(Collected data)
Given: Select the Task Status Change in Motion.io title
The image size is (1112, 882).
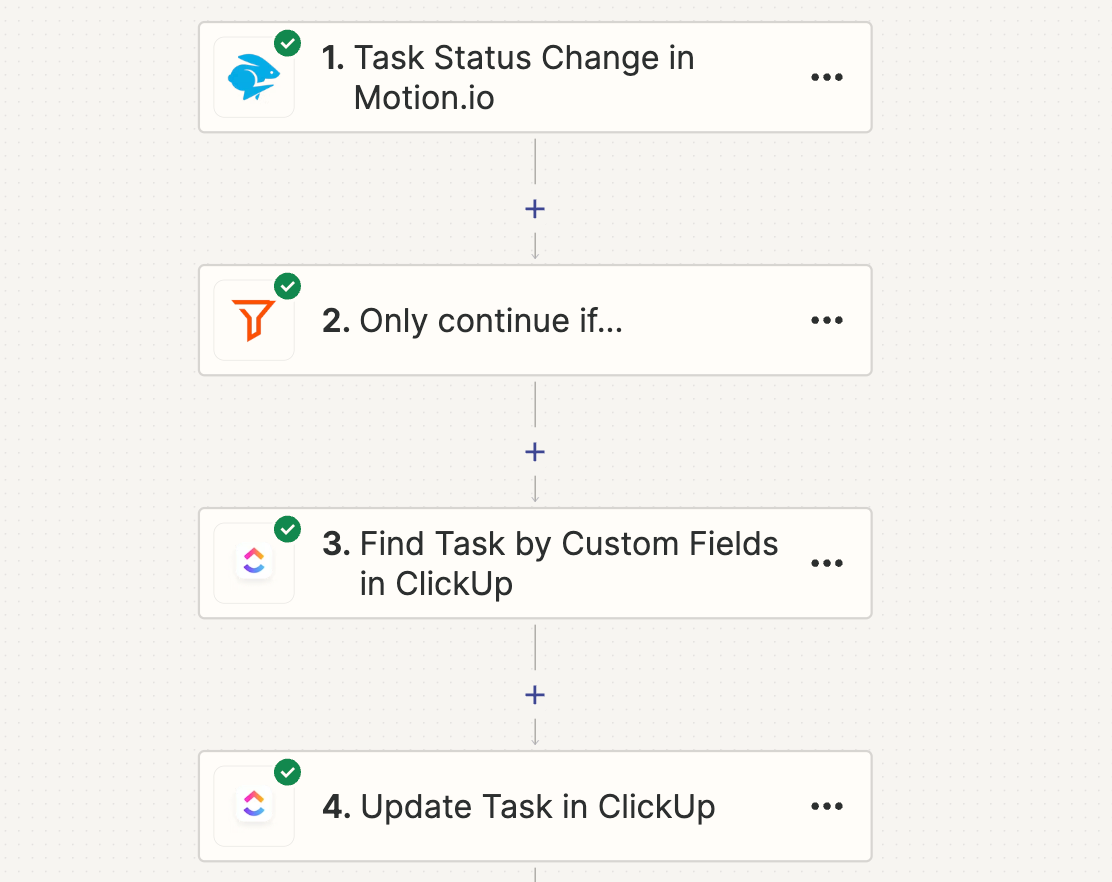Looking at the screenshot, I should (510, 78).
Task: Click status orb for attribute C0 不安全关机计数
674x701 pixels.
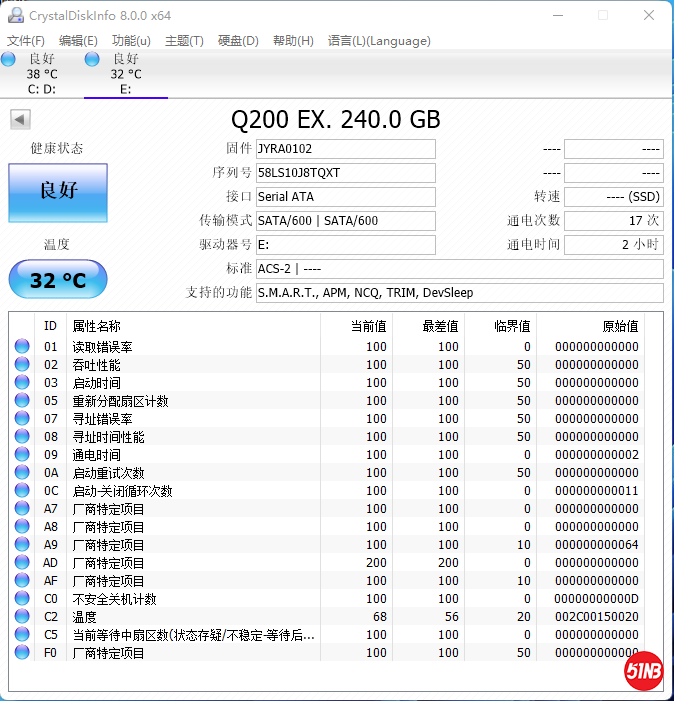Action: (22, 599)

• To do
Copy all of the data above exactly. Leave out every picture.

• Solution to this exercise
Given: Select the Task Status Change in Motion.io title
The image size is (1112, 882).
Looking at the screenshot, I should (510, 78).
Task: Click status orb for attribute C0 不安全关机计数
674x701 pixels.
Action: (22, 599)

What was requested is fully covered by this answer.